Buck: I don't know how many of them have that capability. I think if they have that capability, they should strongly consider doing so.
Maybe something is like-- I think MATS and Redwood represented two different kinds of philosophies on how to increase the technical AI safety research done. And I think it's very unclear which one-- I think MATS looks at the very least competitive. It's been involved in the production of a huge amount of AI safety research that I'm happy exists. And a heuristic that would have suggested you shouldn't work on MATS early seems to have gotten wrecked by posterity.
Asya: Cool, those are the main questions I want to ask you. Any other commentary you'd want to include here?
Buck: Capacity-building work seems good. I encourage Redwood staff to participate in capacity-building work; I think it's worth their time on the margin. I'm going to be involved in a bunch of it myself.
Appendix
My post in large part focuses on the case for successes from capacity-building, but I do think there are a number of mechanisms through which work in the capacity-building category can do harm, e.g. by misrepresenting key ideas to broad audiences, alienating people who would otherwise have been sympathetic to this work, or empowering individuals who ultimately make the ecosystem worse. While I think these effects are real and material, my overall view is that the negative impacts in the space have likely been substantially outweighed by the positives, and my expectation is that most efforts in this space executed by thoughtful, high-context individuals will be very positive in expectation, such that I feel good about publishing broad encouragement to pursue this work on the current margin.
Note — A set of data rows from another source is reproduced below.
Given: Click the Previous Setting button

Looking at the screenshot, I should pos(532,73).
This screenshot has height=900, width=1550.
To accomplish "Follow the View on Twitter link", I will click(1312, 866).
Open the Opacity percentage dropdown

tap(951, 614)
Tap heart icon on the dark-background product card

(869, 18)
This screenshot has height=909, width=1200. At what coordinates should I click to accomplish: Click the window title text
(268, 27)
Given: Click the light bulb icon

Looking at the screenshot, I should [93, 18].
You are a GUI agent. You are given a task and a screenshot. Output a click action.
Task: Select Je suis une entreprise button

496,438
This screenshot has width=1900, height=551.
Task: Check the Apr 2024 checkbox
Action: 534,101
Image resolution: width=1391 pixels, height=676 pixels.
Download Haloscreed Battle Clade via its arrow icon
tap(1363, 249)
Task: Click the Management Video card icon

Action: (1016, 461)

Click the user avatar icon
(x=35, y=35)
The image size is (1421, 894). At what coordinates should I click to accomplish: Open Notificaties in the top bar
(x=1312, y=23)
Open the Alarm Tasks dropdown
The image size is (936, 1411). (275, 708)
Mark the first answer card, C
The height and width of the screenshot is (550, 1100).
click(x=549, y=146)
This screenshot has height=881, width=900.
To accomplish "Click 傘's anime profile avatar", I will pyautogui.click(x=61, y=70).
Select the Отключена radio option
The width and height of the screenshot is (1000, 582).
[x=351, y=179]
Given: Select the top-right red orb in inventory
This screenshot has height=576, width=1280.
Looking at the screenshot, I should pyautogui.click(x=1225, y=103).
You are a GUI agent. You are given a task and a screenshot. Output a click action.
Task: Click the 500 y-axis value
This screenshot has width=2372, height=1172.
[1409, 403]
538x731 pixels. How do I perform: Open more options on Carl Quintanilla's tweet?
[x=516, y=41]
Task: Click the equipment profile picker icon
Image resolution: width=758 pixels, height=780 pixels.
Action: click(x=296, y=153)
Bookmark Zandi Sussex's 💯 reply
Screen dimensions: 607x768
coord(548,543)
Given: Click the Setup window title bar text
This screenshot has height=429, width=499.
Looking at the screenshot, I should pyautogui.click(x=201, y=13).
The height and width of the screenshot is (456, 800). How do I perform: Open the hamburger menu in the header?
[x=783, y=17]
Without going into detail, my intuitions here come from an overall assessment of the work done by global catastrophic-risk focused groups over the years, which my personal best guess is have been very positive on net, even accounting for substantial negatives (e.g. the actions of Sam Bankman-Fried). That said, I’ve heard a number of arguments for why that may not be the case, or for why certain large classes of efforts may have been disproportionately harmful, which I largely won’t cover here– ultimately, addressing these is not the main focus of this post, and if this feels to you like a major crux around your views on this kind of work, I encourage you to come chat with me about it in-person sometime.
I will briefly say that I think it makes sense to think about capacity-building work on the level of individual interventions affecting specific groups of people, and that I think being skeptical of certain work is compatible with being excited about others-- given that this work is (according to me) very high-leverage, I'd encourage even broadly skeptical individuals to think about whether there are specific interventions that it would make sense for them to pursue.